I nostri giorni alla casa delle farfalle

Elisabeth Delacour, per gli amici Libby, ha ventotto anni e passa le sue giornate a metà tra le corsie del supermercato in cui lavora e il suo sogno di diventare attrice. Tra lei e la sua agente però non c’è una grossa simpatia e le uniche opportunità in campo cinematografico si traducono in pubblicità di prodotti contro la diarrea o, quando va bene, di assorbenti. Nella vita di Libby tutto scorre seguendo una rassicurante routine: le piacciono “le cose tutte uguali, il suo yogurt di soia la mattina, la doccia bollente la sera con in sottofondo la telefonata di sua madre ogni domenica dopo pranzo”. Anche la relazione a distanza con Adam fa parte della normalità da oltre due anni: messaggi e telefonate nei giorni passati lontani, coperte tirate a regola d’arte e casa splendente quell’unica settimana al mese che trascorrono insieme. Ultimamente però, nei momenti con Adam, Libby si sente estraniata, distante: smette di esistere e lascia accadere le cose. A occupare la sua testa ci sono tanti pensieri, ma soprattutto uno: Niko, il suo giovane collega al supermercato. Se la mente di Libby si sente al sicuro nella routine di ogni giorno, è il suo cuore ad avere costantemente il bisogno di evadere: è lì che, da qualche tempo, abitano delle vivaci farfalle che inneggiano a una perenne primavera dei sentimenti. Per fare un po’ di chiarezza in questi stati d’animo contrastanti e provare a salvare la relazione con il suo amato Adam, Libby s’iscrive a un gruppo di sostegno psicologico organizzato dalla psicologa Marina Beaufort...

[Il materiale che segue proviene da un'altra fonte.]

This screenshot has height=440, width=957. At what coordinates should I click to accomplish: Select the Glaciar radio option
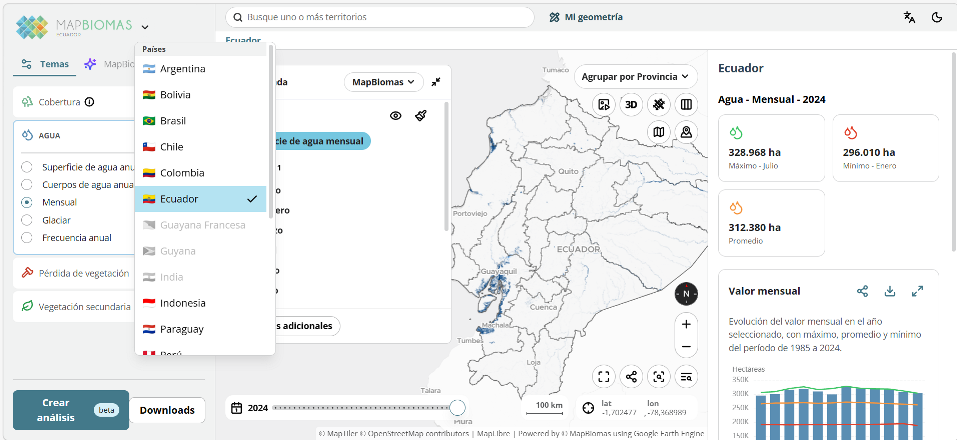pyautogui.click(x=27, y=220)
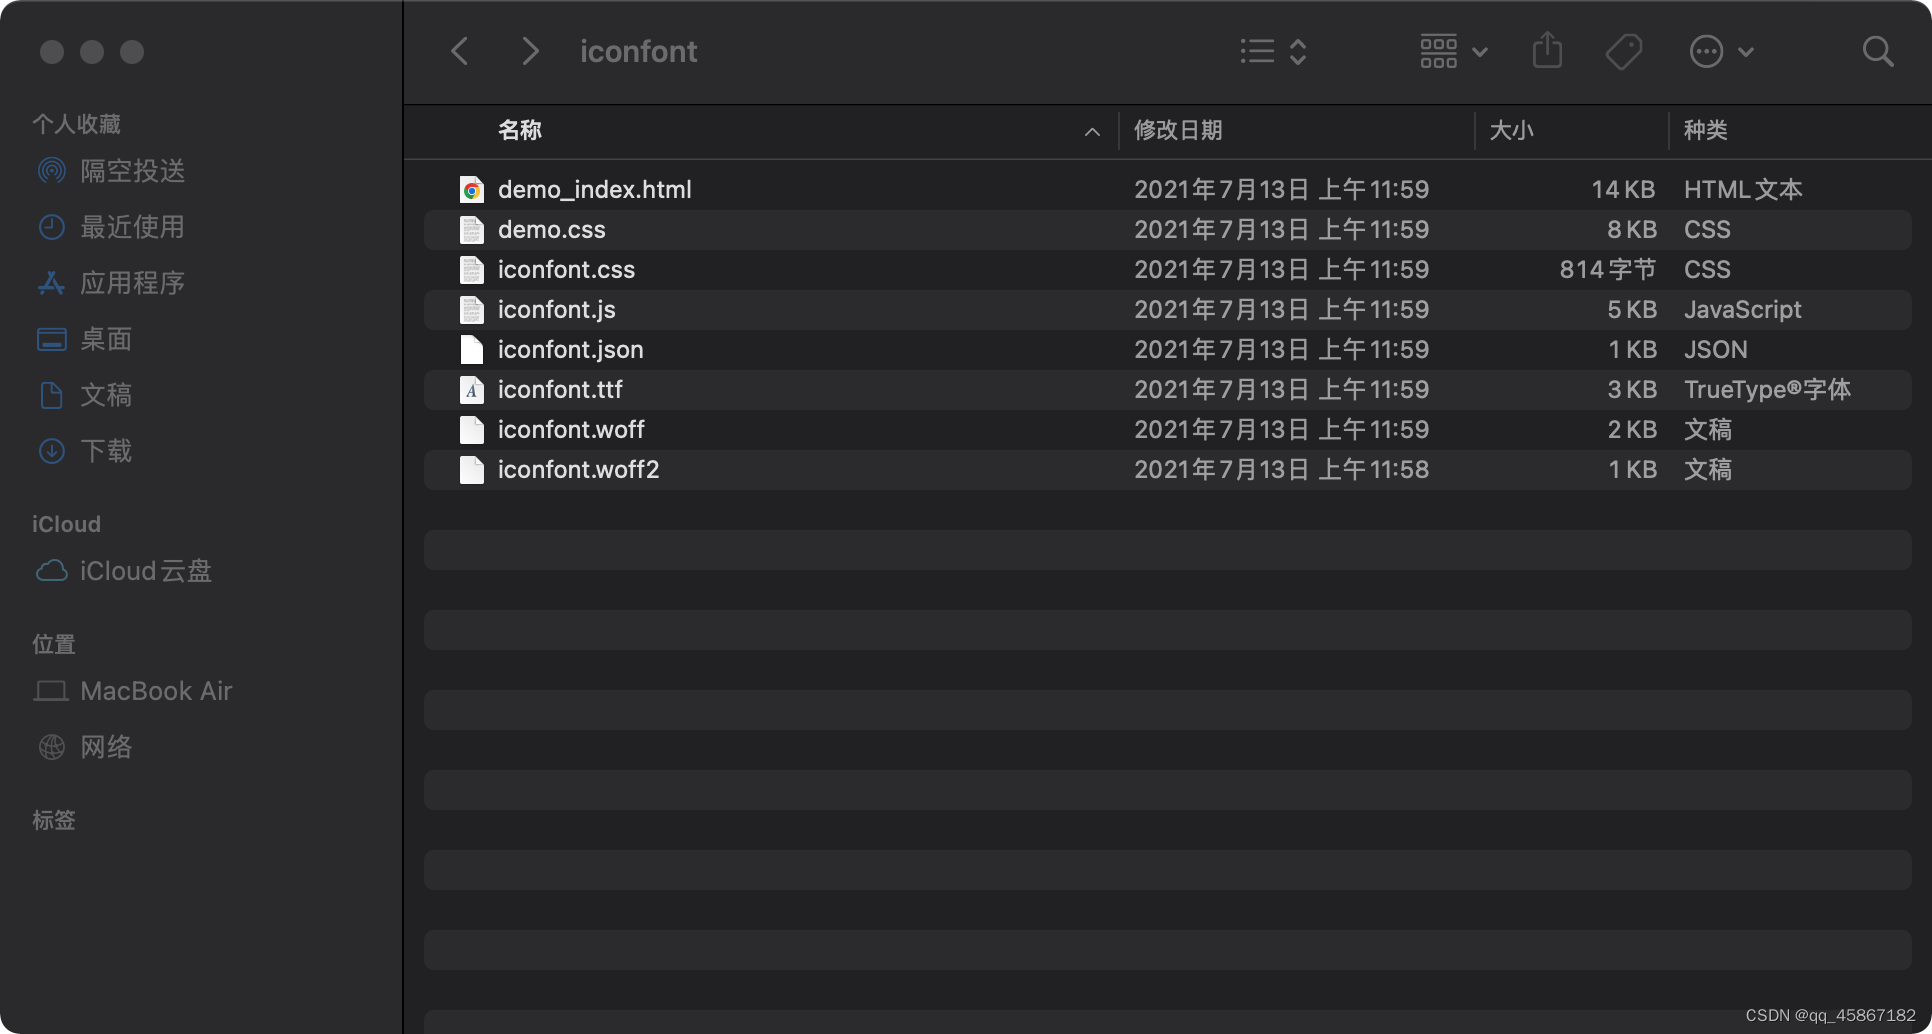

Ambientato in una città il cui nome non ci è dato sapere, ma che sembra assomigliare a una moderna città europea come Londra o Milano, I nostri giorni alla casa delle farfalle ci racconta la vicenda di Libby, che sembra avere molti tratti in comune con la sua autrice, Shanti Winiger. Giovane, ambiziosa, con la passione per il mondo dello spettacolo, la Winiger ha riscosso negli ultimi anni molto successo sui social del momento (in particolare Instagram e YouTube). In questo suo esordio letterario sembra ereditare proprio dai social una tecnica narrativa che predilige sveltezza, immediatezza e, talvolta, effetto sorpresa. Immersi tra le giornate di Libby, sembrerà un po’ di “scrollare” un feed di Instagram: colorato, giovane e ricco di caption talvolta divertenti, talaltra forzatamente struggenti. C’è chi lo amerà, chi invece non ci andrà d’accordo, ma in generale risulterà facile immergersi nella storia. Alla leggerezza della trama e della scelta stilistica fa da contrappeso la complessità del messaggio: dietro la semplicità della vita di Libby, si nasconde una seconda esistenza più complessa, dominata da uno dei più profondi istinti primordiali, ovvero quello di ottenere gioia e piacere. Ed è così che la capricciosa attitudine di Libby verso la riscoperta di sentimenti nascosti ci porterà a riflettere su temi come la sessualità e la monogamia. È così raro avere una doppia vita? Quanto conosciamo davvero chi ci sta vicino? È così strano volere più relazioni? Chi è davvero in grado di definirsi realizzato in ogni aspetto della sua vita di coppia?